[PROVIDED RECORDS — start]
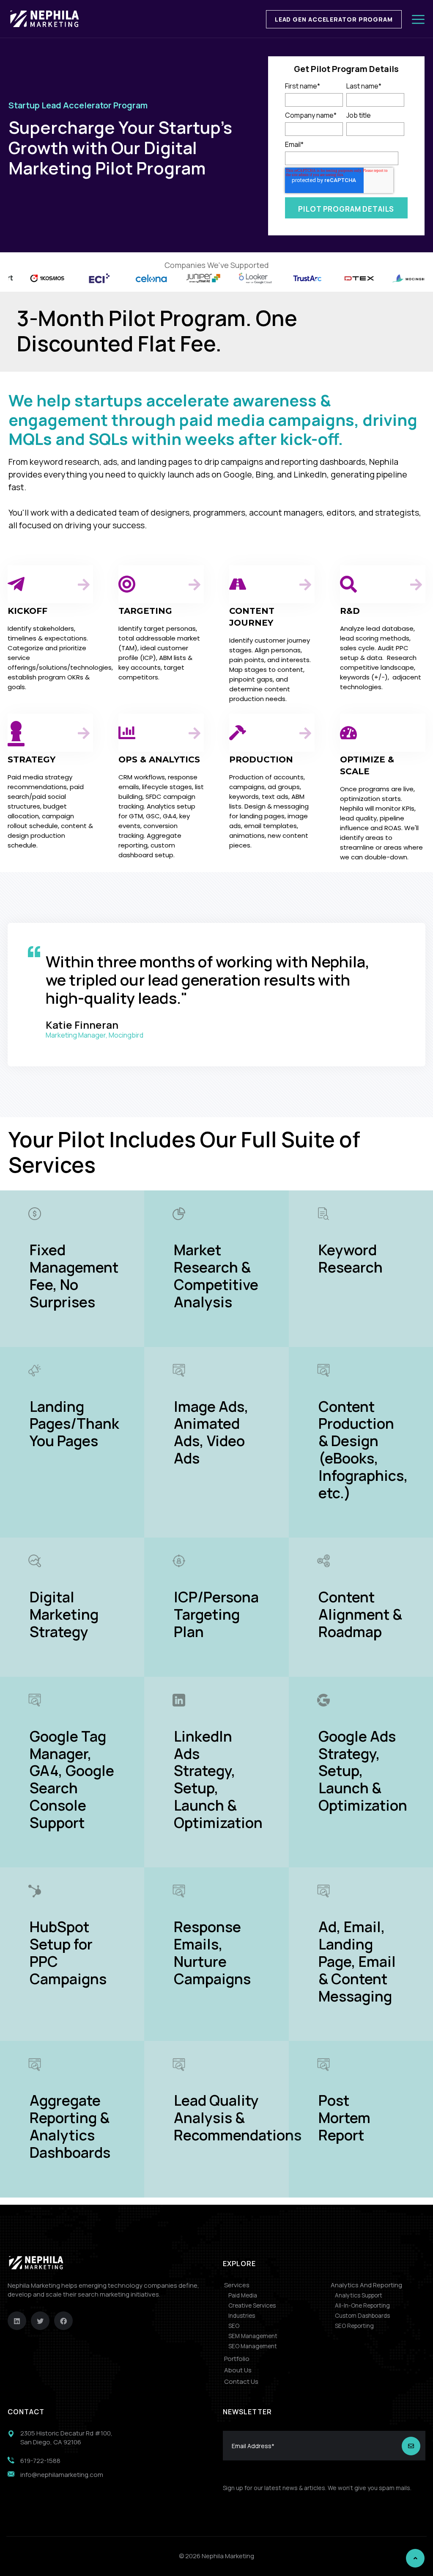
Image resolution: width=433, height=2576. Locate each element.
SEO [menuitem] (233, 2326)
[PROVIDED RECORDS — finish]
[PROVIDED RECORDS — start]
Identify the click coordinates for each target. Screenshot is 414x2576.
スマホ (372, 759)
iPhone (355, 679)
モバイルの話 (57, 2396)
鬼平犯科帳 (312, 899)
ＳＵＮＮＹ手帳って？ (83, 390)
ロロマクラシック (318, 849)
[PROVIDED RECORDS — finish]
◆ YOUR TASK:
Reply with a lone number, the count of lines in the data that include the string "each".

◆ ANSWER FOR THIS EXERCISE:
2